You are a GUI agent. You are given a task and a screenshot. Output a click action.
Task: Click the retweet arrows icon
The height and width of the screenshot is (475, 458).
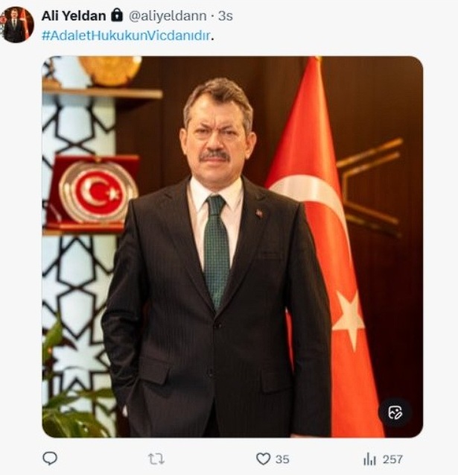[156, 459]
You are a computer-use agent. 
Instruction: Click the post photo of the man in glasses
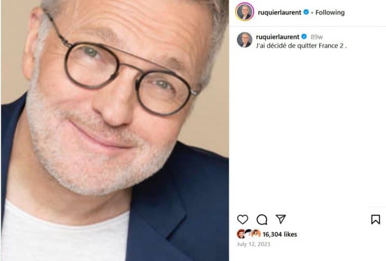point(114,131)
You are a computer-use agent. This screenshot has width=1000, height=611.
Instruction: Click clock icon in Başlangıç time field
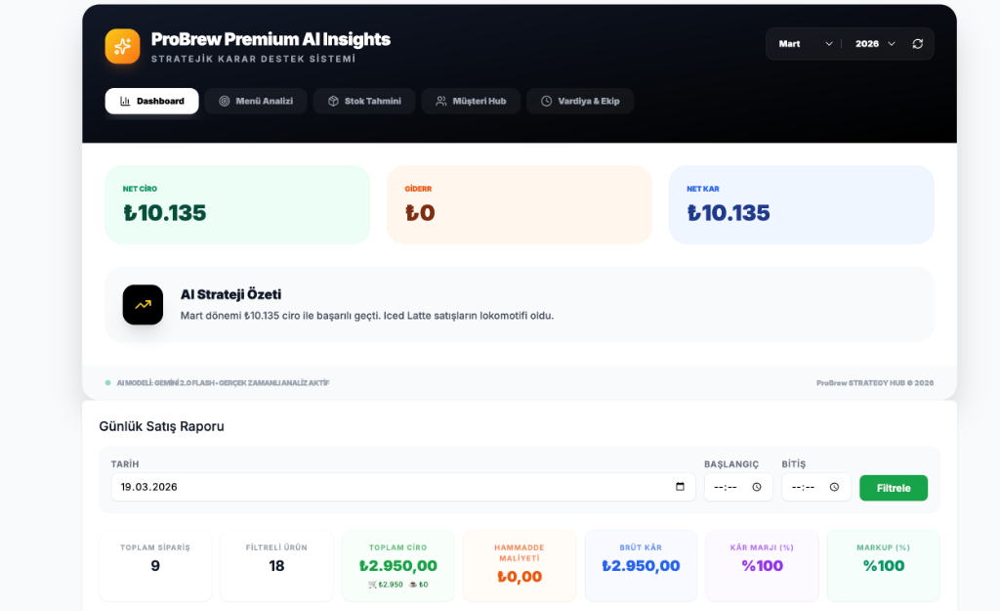point(757,487)
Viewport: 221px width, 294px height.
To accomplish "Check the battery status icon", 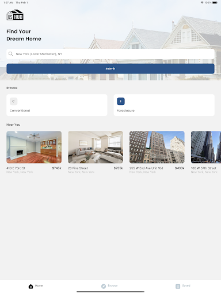I will pos(215,2).
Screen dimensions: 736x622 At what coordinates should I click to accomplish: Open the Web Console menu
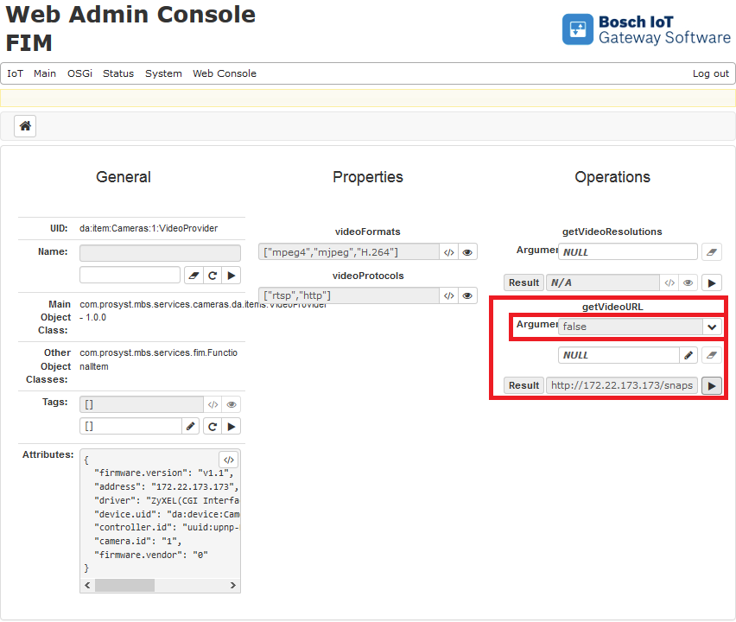(225, 73)
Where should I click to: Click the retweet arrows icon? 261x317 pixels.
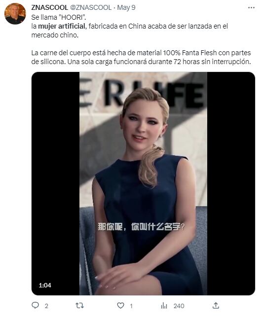(x=79, y=306)
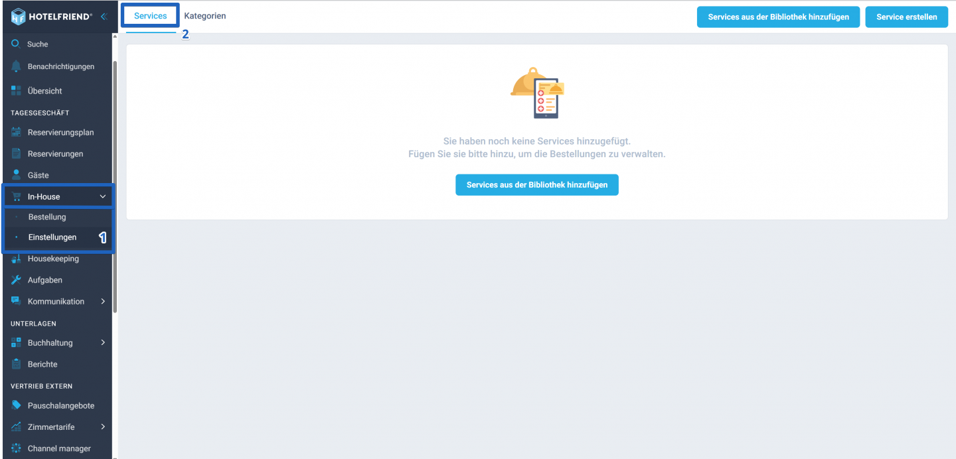
Task: Click the Pauschalangebote tag icon
Action: coord(16,405)
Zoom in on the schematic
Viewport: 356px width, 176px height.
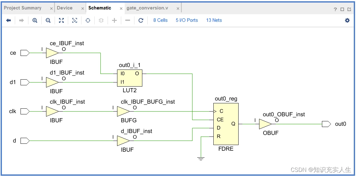coord(35,20)
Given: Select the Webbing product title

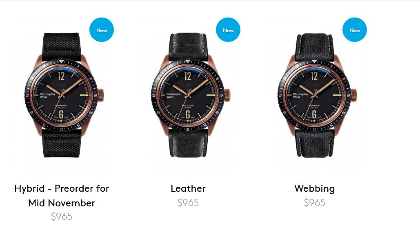Looking at the screenshot, I should pos(314,189).
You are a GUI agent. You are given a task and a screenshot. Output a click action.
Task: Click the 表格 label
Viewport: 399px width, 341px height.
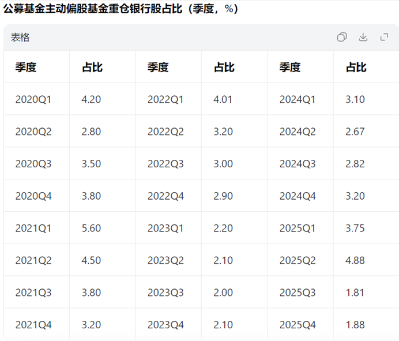pos(20,38)
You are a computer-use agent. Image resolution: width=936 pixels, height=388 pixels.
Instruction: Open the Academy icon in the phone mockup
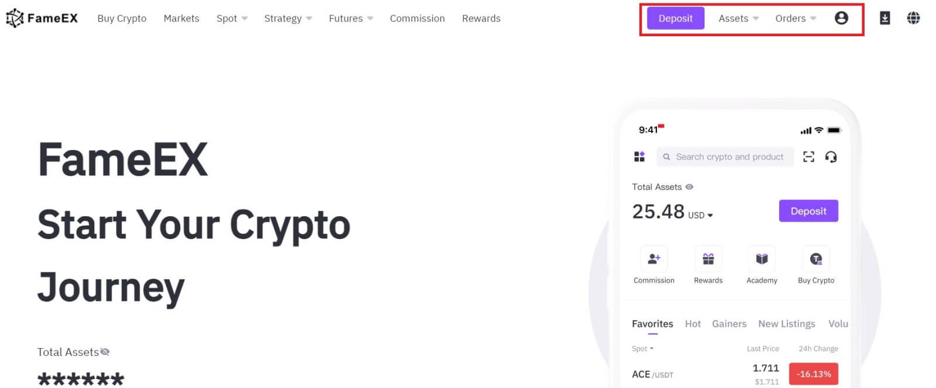(x=762, y=258)
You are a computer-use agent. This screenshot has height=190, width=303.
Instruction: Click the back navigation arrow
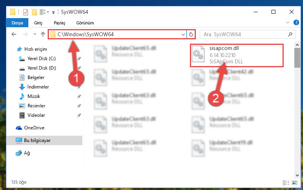[14, 34]
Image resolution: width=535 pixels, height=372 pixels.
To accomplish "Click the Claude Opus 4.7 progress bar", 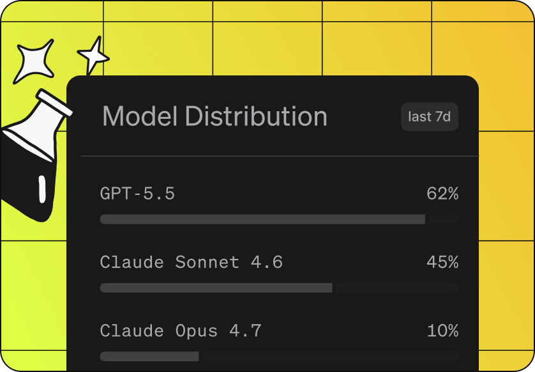I will (x=279, y=357).
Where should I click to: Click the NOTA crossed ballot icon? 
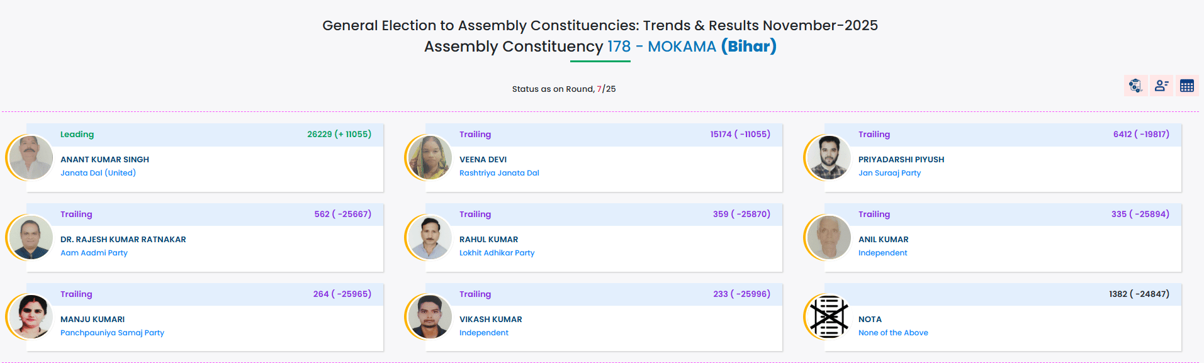(x=829, y=316)
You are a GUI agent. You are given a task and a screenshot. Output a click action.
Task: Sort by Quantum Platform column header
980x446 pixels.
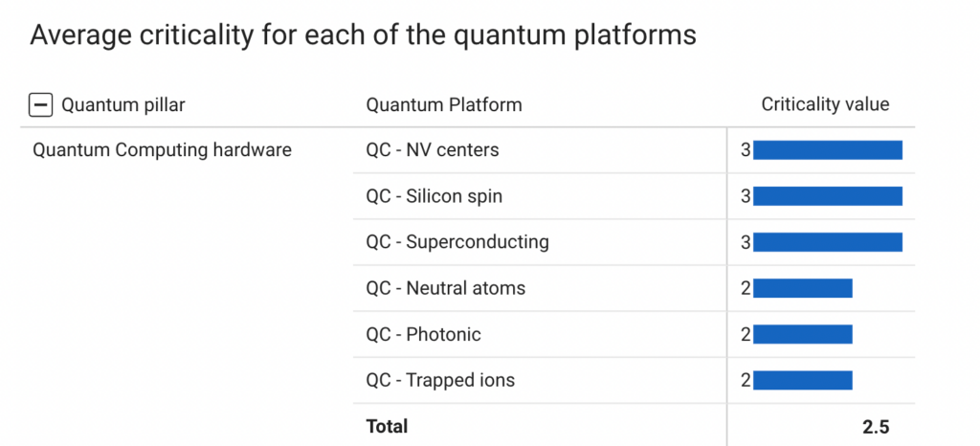(444, 105)
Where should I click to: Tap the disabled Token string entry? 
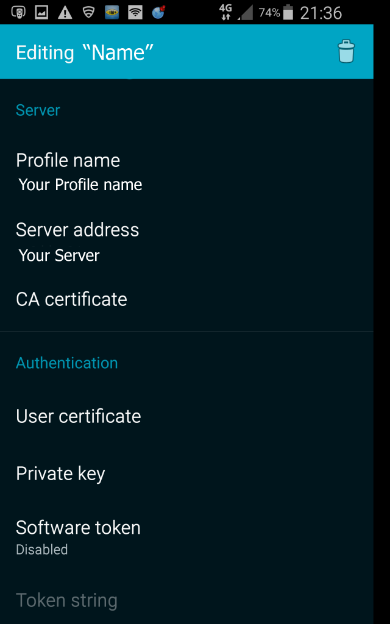pyautogui.click(x=66, y=600)
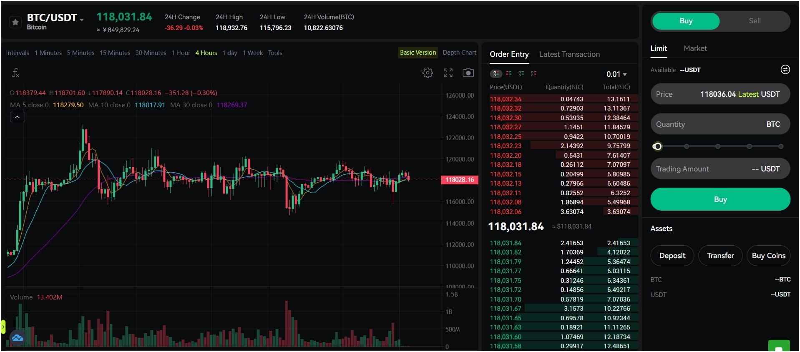Click the swap icon beside Available USDT
The width and height of the screenshot is (800, 352).
785,70
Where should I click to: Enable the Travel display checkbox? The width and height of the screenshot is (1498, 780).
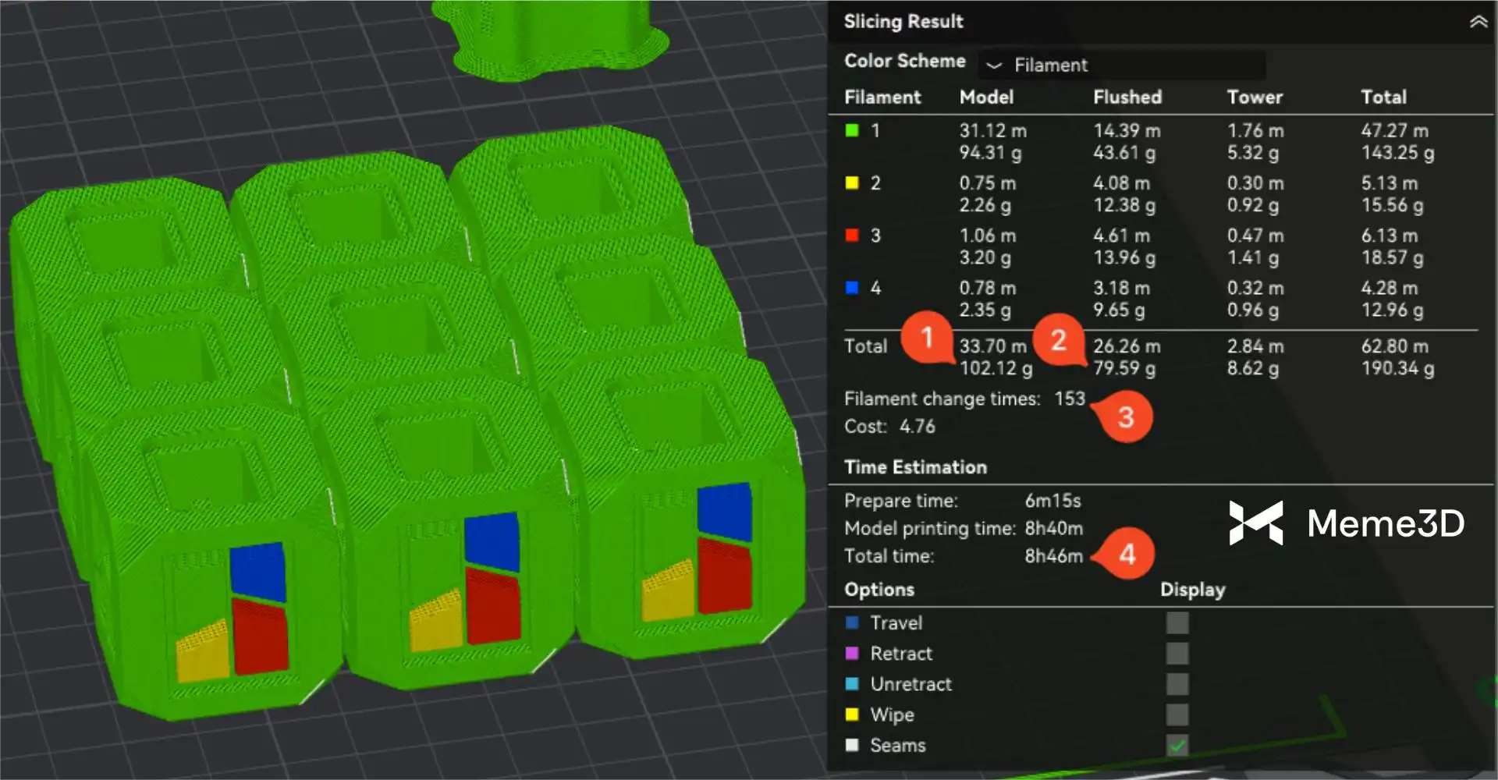tap(1177, 622)
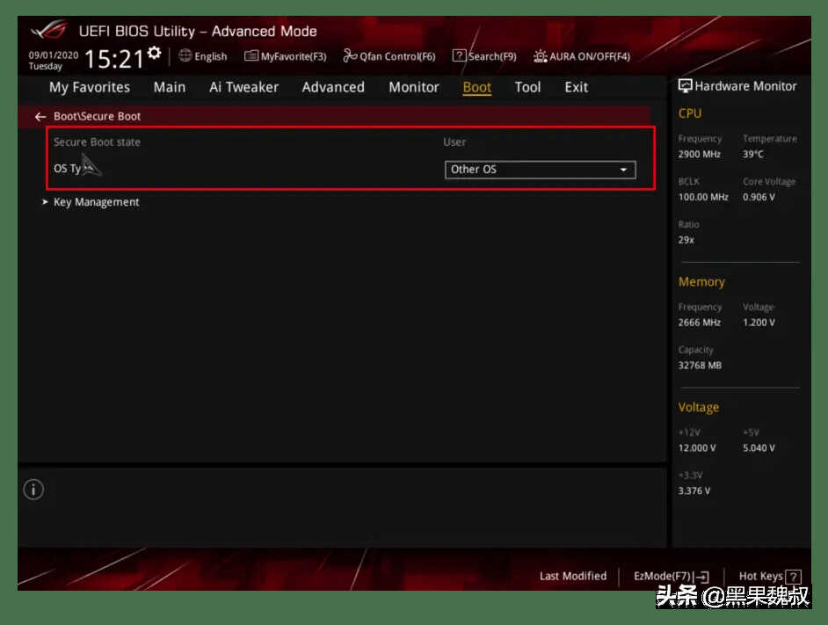Open the Tool tab
Viewport: 828px width, 625px height.
(x=527, y=87)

--*--

- _What needs to be done_
Put the lines from the one containing "Where should I click to: Click the NOTA" through the final line above into a Markdown table with the columns Row and Line, giving each non-blank line its own numbered row. Leave the pictures out.

- _Exercise solution_
| Row | Line |
|---|---|
| 1 | Where should I click to: Click the NOTA crossed ballot icon?  |
| 2 | (x=829, y=316) |
| 3 | You are a GUI agent. You are given a task and a screenshot. Output a click action. |
| 4 | Task: Sort by Quantum Platform column header |
| 5 | 980x446 pixels. |
| 6 | (444, 105) |
| 7 | Where should I click to: Tap the disabled Token string entry?  |
| 8 | pyautogui.click(x=66, y=600) |
| 9 | Click the swap icon beside Available USDT |
| 10 | The width and height of the screenshot is (800, 352). |
| 11 | 785,70 |
| 12 | Where should I click to: Enable the Travel display checkbox? The width and height of the screenshot is (1498, 780). |
| 13 | tap(1177, 622) |
| 14 | Open the Tool tab |
| 15 | Viewport: 828px width, 625px height. |
| 16 | (x=527, y=87) |